Origins and distribution

The origins of the ballad are agreed to be considerably earlier than the earliest manuscripts, in the Middle Ages, but there is little consensus beyond this. Many scholars suggest a Breton or French origin but the routes by which it came to and was disseminated within Northern Europe are unknown.

The ballad has close parallels across Europe (the closest English-language parallel being "Clerk Colvill"). The earliest surviving manuscript is Karen Brahes Folio, a Danish manuscript from the 1570s; the earliest surviving Swedish version is from the 1670s. At least seventy Scandinavian variants are known; over forty come from Denmark, and seventeen from Sweden.

It is also widely known as:

 "Herr Olof och Älvorna" ("Sir Olof and the Elves", Swedish). 
 "Elf-Qvinnan och Herr Olof" ("The Elf-Woman and Sir Olof", Swedish).
 "Kvæði af Ólafi liljurós" ("Song of Ólafur lily-rose", Icelandic).
 "Olaf liljekrans" ("Olaf lily-wreath", Norwegian).
 "Ólavur riddarrós og álvarmoy" ("Ólavur knight-rose and the elf-maiden", Faroese).

Summary

In the summary of The Types of the Scandinavian Medieval Ballad,

 Olav rides out at dawn and comes upon elves dancing in the woods. One of the elf maids invites him to dance with her, but he refuses and tells her that he is to be married the next day. She puts a fatal sickness on him. When he comes home he is dying. He expresses his last wishes.

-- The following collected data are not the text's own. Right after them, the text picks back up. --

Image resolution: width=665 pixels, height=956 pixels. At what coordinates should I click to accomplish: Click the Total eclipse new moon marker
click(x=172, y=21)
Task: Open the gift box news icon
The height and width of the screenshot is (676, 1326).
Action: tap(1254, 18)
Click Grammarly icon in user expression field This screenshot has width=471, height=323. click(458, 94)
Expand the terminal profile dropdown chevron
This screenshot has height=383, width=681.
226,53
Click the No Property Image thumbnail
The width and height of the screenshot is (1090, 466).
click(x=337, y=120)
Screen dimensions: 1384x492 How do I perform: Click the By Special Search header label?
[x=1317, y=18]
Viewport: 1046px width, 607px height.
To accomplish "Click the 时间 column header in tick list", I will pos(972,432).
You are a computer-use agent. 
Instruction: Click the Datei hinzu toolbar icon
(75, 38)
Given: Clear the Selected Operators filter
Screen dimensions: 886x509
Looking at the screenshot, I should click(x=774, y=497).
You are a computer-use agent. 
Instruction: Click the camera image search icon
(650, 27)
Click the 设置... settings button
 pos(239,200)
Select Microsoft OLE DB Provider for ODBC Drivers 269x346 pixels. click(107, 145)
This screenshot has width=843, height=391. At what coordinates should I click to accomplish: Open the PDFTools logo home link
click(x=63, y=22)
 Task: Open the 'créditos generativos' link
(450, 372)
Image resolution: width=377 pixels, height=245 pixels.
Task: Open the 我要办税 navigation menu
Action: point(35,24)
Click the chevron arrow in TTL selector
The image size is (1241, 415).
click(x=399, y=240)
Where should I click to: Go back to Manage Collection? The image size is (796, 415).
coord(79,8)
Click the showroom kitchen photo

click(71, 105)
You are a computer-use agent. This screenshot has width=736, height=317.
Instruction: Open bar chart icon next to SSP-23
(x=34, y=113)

Not all versions precisely fit this summary. For example, in many Danish versions, Olav does dance with the elves, sometimes to death; in some versions in Denmark, Norway and Sweden Olav's death is at first concealed from his bride, but eventually she finds out; in the Icelandic versions, the bride is not mentioned at all, and Olav's refusal to dance arises from his Christian faith. In one Faroese variant, Olav is implied to have been romantically involved with the elf-woman for some time; it also begins with his mother predicting his death.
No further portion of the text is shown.